O texto está pronto para seguir tramitando. Para tanto, o ministro da Justiça, José Eduardo Cardozo, precisa assinar um documento denominado Portaria Declaratória, declarando oficialmente os territórios do Jaraguá e Tenondé Porã como terras indígenas, conforme determinaram os especialistas da Funai. Daí o principal motivo do protesto de hoje (16). Após eventual apreciação favorável do ministro, caberá à Presidência da República homologar – ou não – a área tradicional.

“Nosso objetivo é ocupar o museu pacificamente para gritar que precisamos da demarcação de nossas terras na capital. O processo está na mesa do ministro José Eduardo Cardozo e ele não assina”, explica Jera Poty Miri, liderança guarani. “Nossas aldeias são antigas. Tenondé Porã tem 26 hectares. São 200 famílias e mais de mil pessoas. Precisamos de mais área para plantar nossas sementes tradicionais e viver do nosso modo, segundo nossos costumes. Nossa terra tradicional já foi reconhecida. Só precisa da caneta do ministro.”

“Fui pego de surpresa, mas vou permitir que os índios fiquem aqui”, afirmou o padre jesuíta Carlos Contieri, diretor do Museu Anchieta. Depois de um breve momento de tensão – “preferia ter sido avisado antes”, “isso é uma propriedade privada”, “quem dá ordem aqui sou eu”, “liguem para meu advogado”, “chamem a polícia” – o religioso adotou postura mais conciliatória. E até declarou-se um admirador da causa indígena. “Não temos como dar conforto para vocês. Não temos colchonetes, não estávamos preparados. Vou pedir apenas para manterem a ordem do espaço.”

Simbolismo

Em nota, os guaranis lembram que o Patio do Colégio “celebra o local de fundação da cidade e início da colonização”. Inaugurado em 1979, o Museu Anchieta abriga a memória da catequização dos índios que habitavam a região. O jardim ostenta uma estátua de bronze chamada O Evangelho na Selva, em que um padre mostra um crucifixo a uma nativa. Na época, a evangelização dos habitantes originários da cidade ficou a cargo dos jesuítas Manuel da Nóbrega e José de Anchieta – quem dá nome à edificação, originalmente construída em 1554.

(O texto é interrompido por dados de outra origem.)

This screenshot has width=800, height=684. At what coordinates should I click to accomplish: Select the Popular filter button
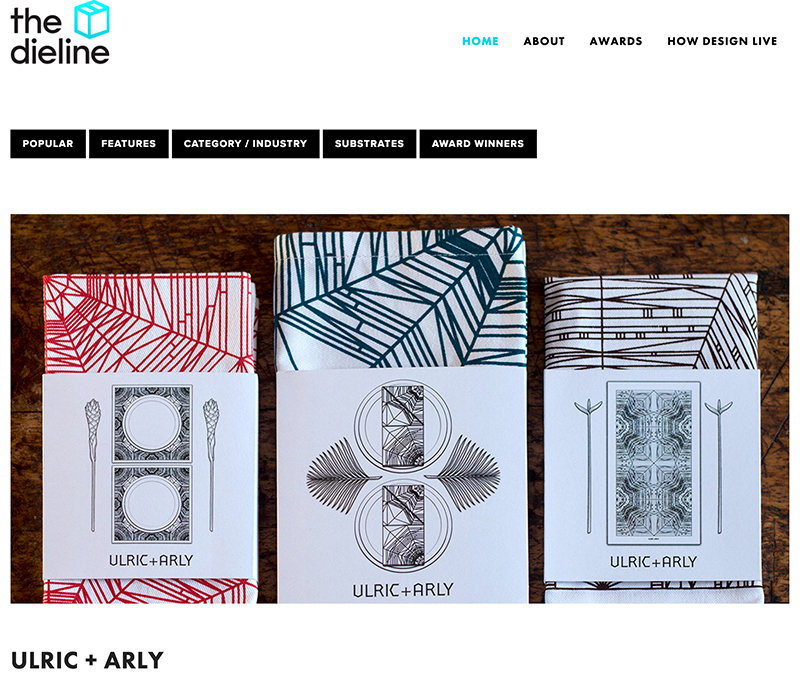coord(48,144)
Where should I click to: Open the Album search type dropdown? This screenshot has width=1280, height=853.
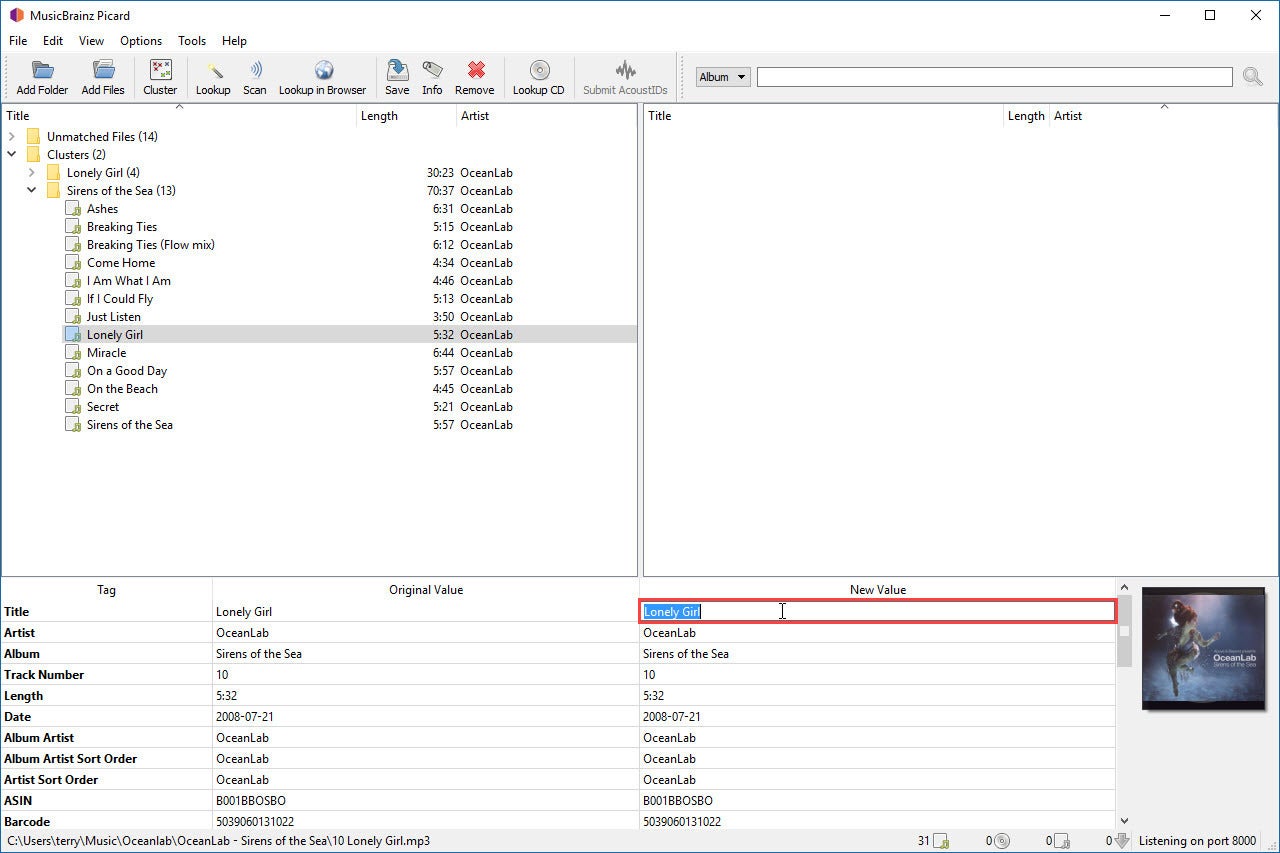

Esta é a terceira ação simbólica que os guaranis de São Paulo realizam na capital em pouco mais de seis meses. Em setembro, fecharam a Rodovia dos Bandeirantes, que, além de ser batizada em homenagem aos “assassinos de índios”, passa em território considerado ancestral pela etnia. Em outubro, marcharam da Avenida Paulista até o Monumento às Bandeiras, esculpido pelo escultor ítalo-brasileiro Victor Brecheret. Além de pedir a demarcação de terras, os protestos anteriores exigiam ainda o arquivamento da Proposta de Emenda à Constituição (PEC) 215. O projeto pretende transferir ao Congresso a palavra final sobre definição de territórios tradicionais.

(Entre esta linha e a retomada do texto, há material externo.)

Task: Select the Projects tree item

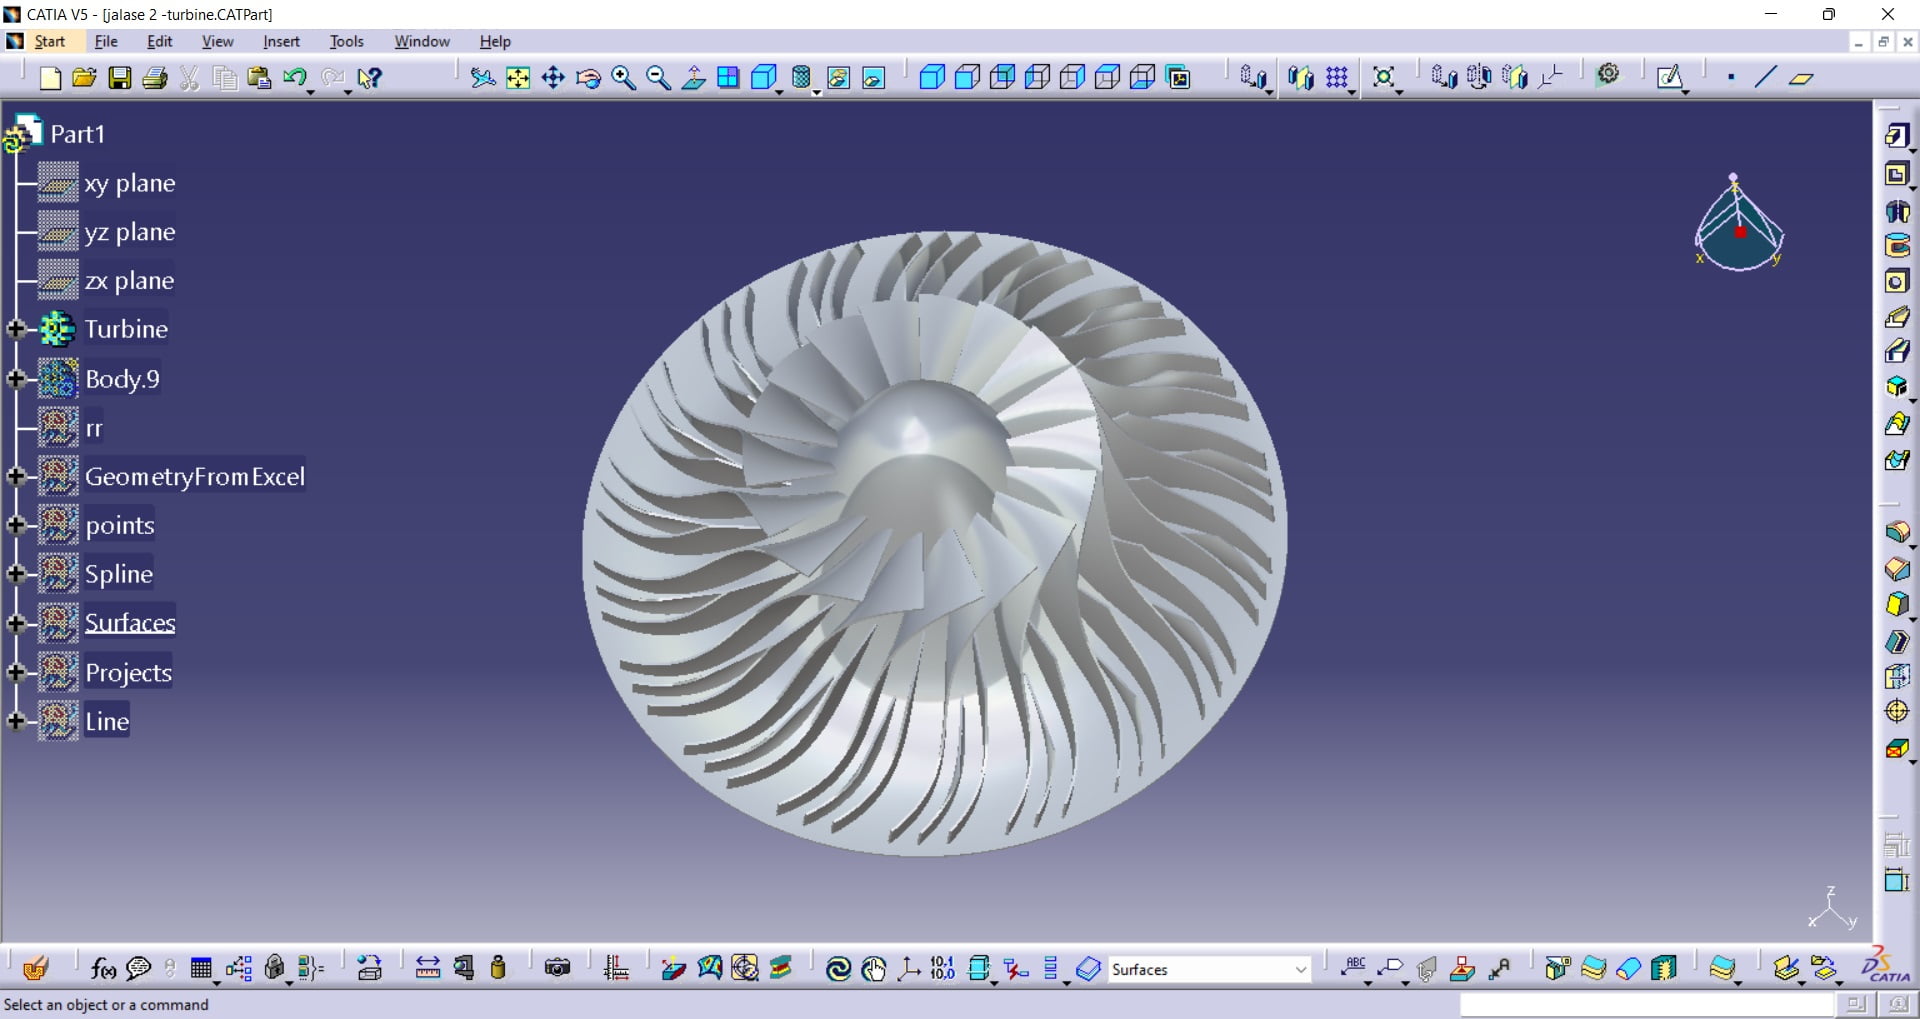Action: pos(128,672)
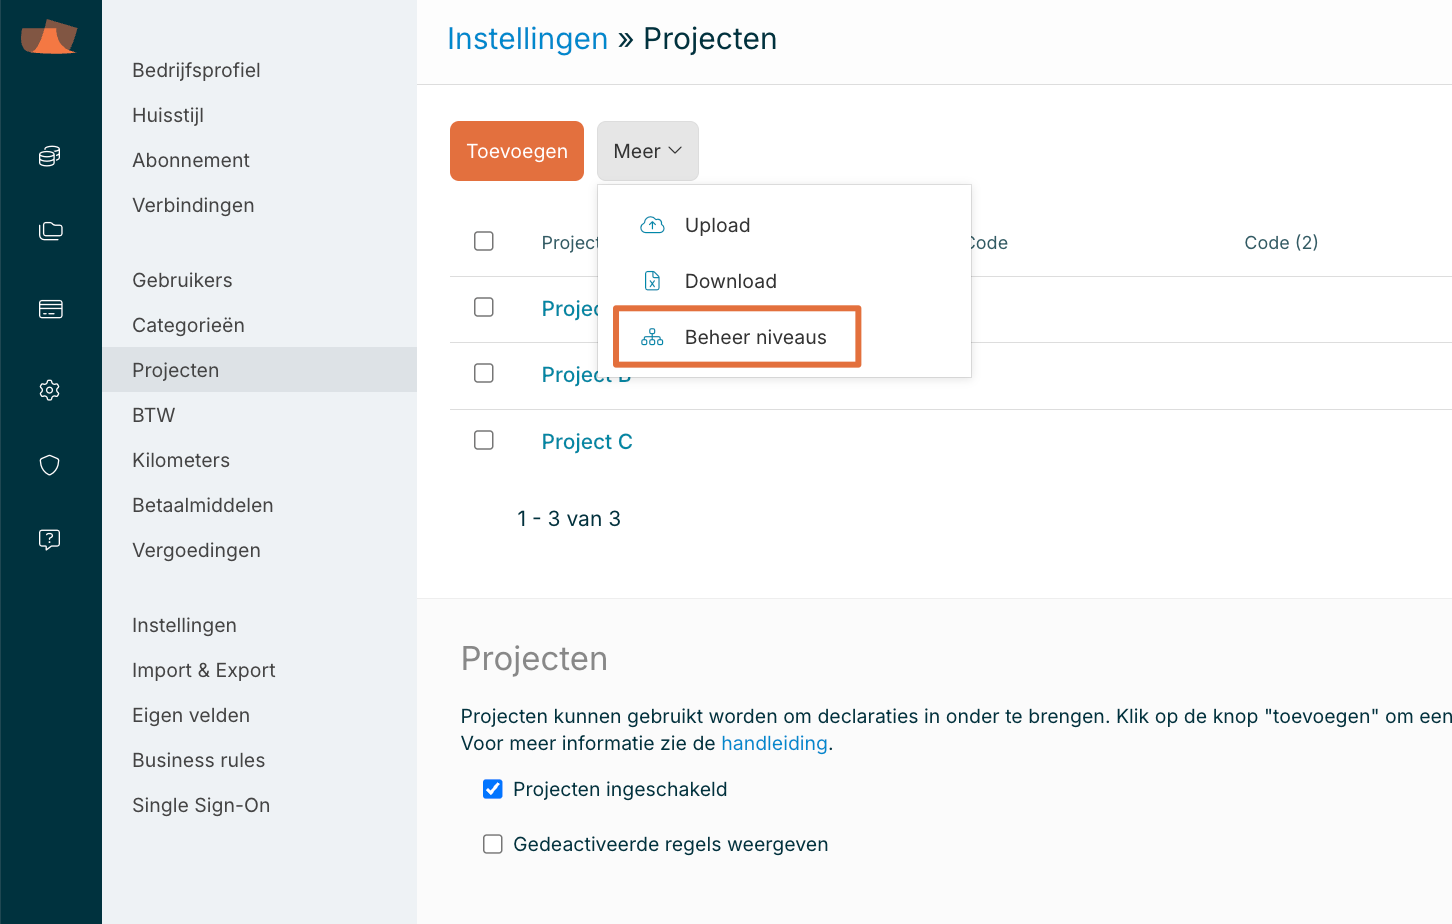Click the orange app logo icon

coord(49,37)
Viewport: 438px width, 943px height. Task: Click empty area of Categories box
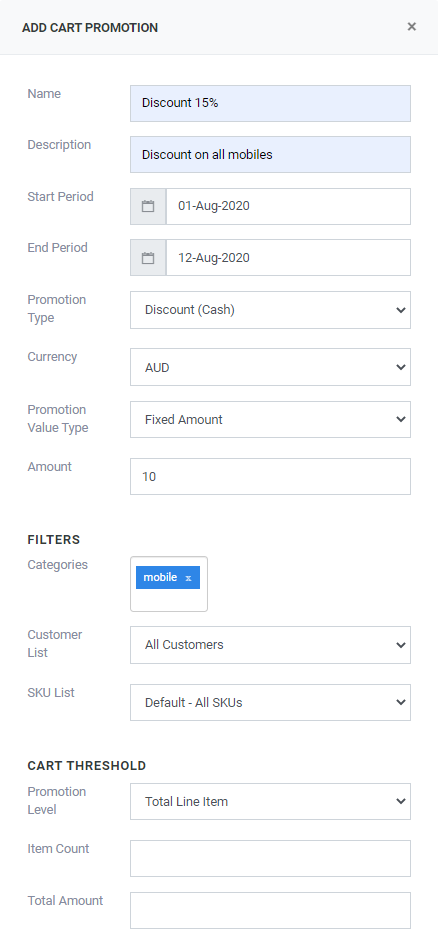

“Se o ministro não ouvir nosso grito e assinar a portaria, vamos continuar lutando. Desde o contato com o mundo dos brancos, sempre estivemos em luta: uma luta pacífica, uma luta às vezes estratégica, nos afastando, deixando nosso canto, mas sempre lutamos. E não é agora que vamos parar de lutar”, explica Jera. “Quando paralisamos a Rodovia dos Bandeirantes, algo inédito na nossa história, Cardozo disse que se pronunciaria sobre a demarcação. Mas até agora não deu nenhum parecer, nem entrou em contato conosco.”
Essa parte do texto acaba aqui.